Copy every one of the following records word for word, leaving out the pictures.

EXERCISE INPUTS:
begin

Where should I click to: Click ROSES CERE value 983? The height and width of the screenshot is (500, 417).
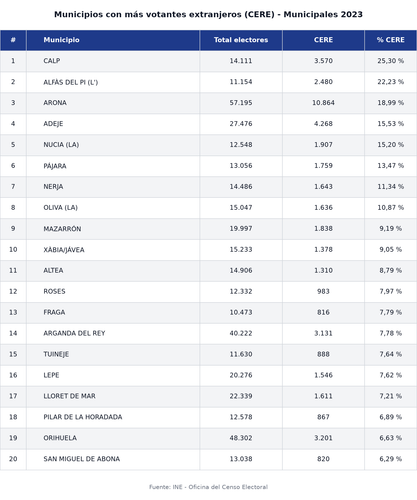tap(323, 291)
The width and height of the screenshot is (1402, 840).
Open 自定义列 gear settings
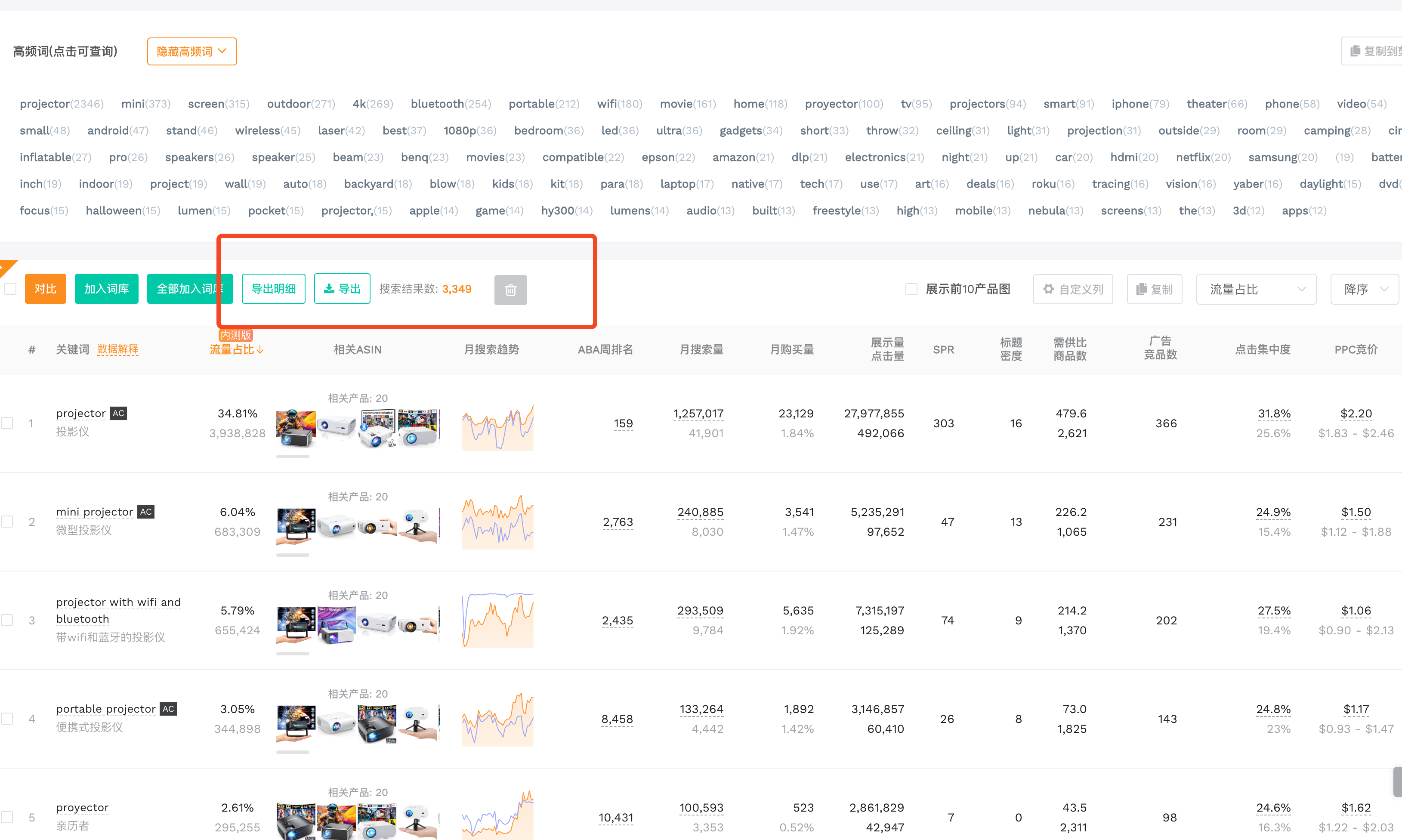(x=1072, y=289)
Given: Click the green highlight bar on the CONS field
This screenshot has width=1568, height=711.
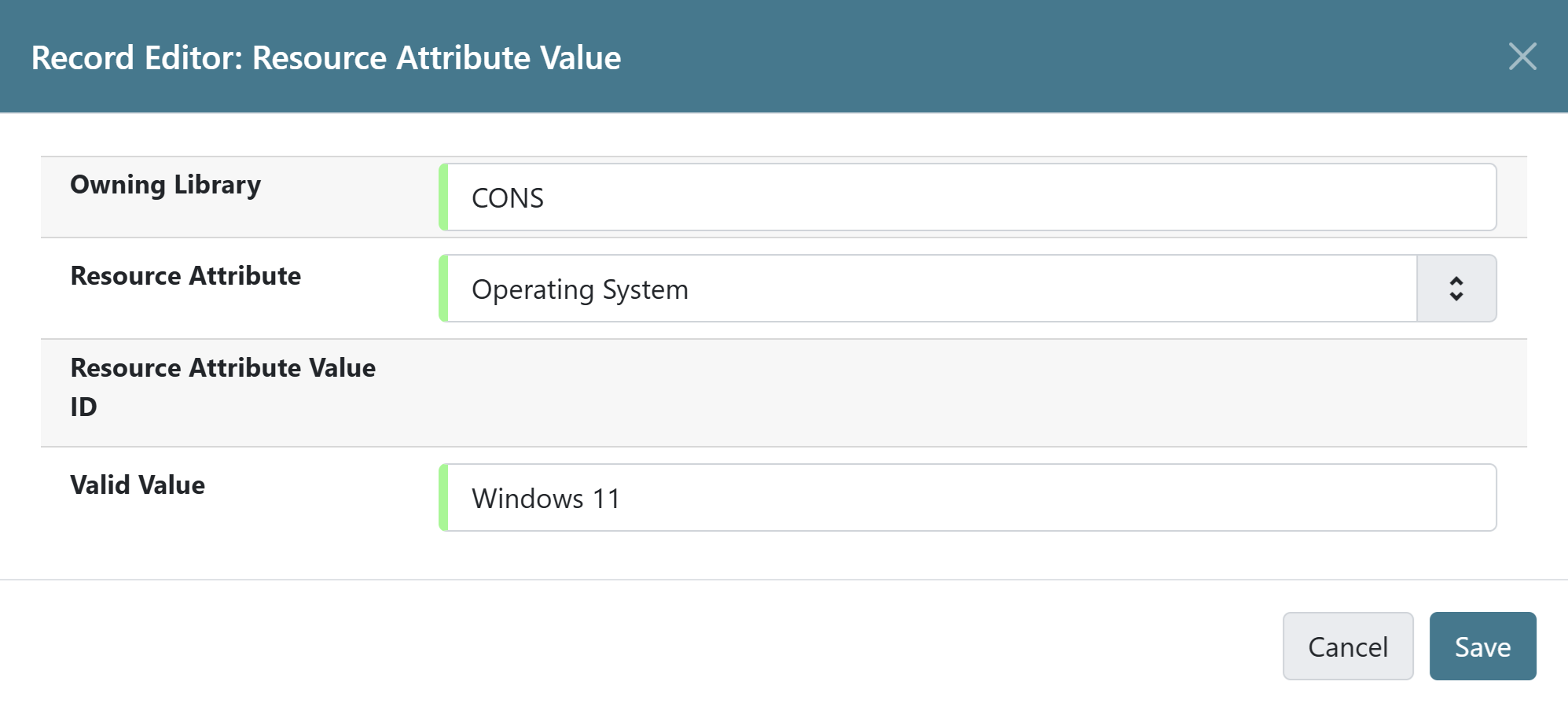Looking at the screenshot, I should point(444,197).
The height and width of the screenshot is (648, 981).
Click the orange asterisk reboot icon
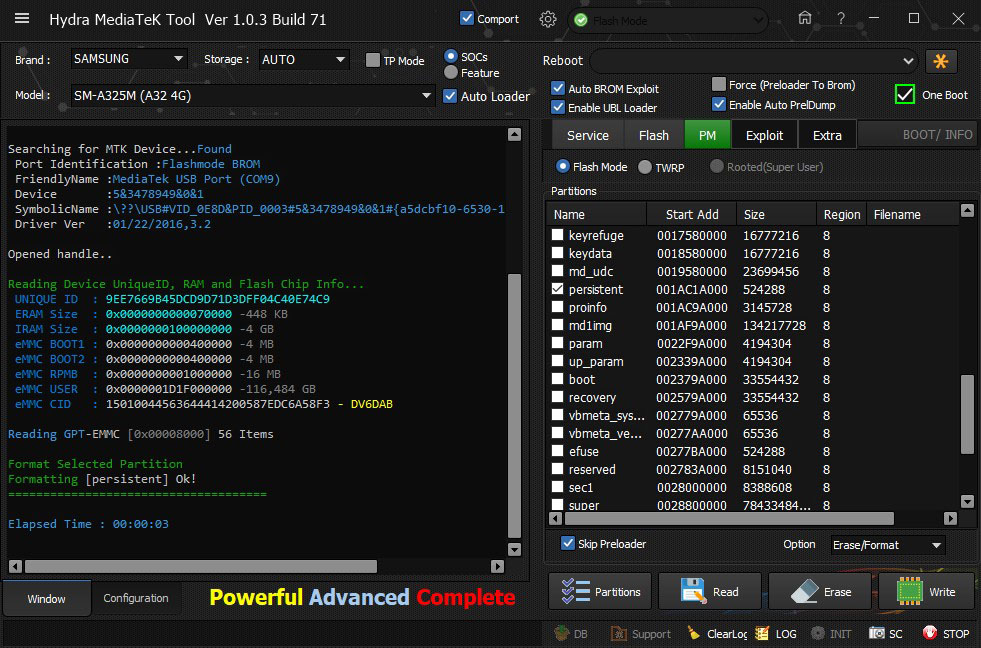tap(941, 61)
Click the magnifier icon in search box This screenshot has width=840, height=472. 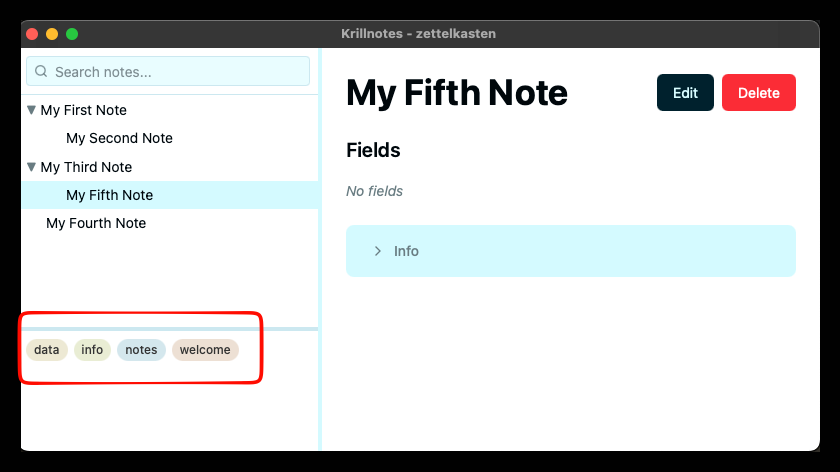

end

FULL OUTPUT:
Where should I click to: Click ROSES CERE value 983? The height and width of the screenshot is (500, 417).
tap(323, 291)
The width and height of the screenshot is (1402, 840).
Open 自定义列 gear settings
(x=1072, y=289)
Given: Click the green highlight bar on the CONS field
This screenshot has width=1568, height=711.
Looking at the screenshot, I should point(444,197).
The height and width of the screenshot is (648, 981).
Click the orange asterisk reboot icon
tap(941, 61)
Click the magnifier icon in search box This screenshot has width=840, height=472. 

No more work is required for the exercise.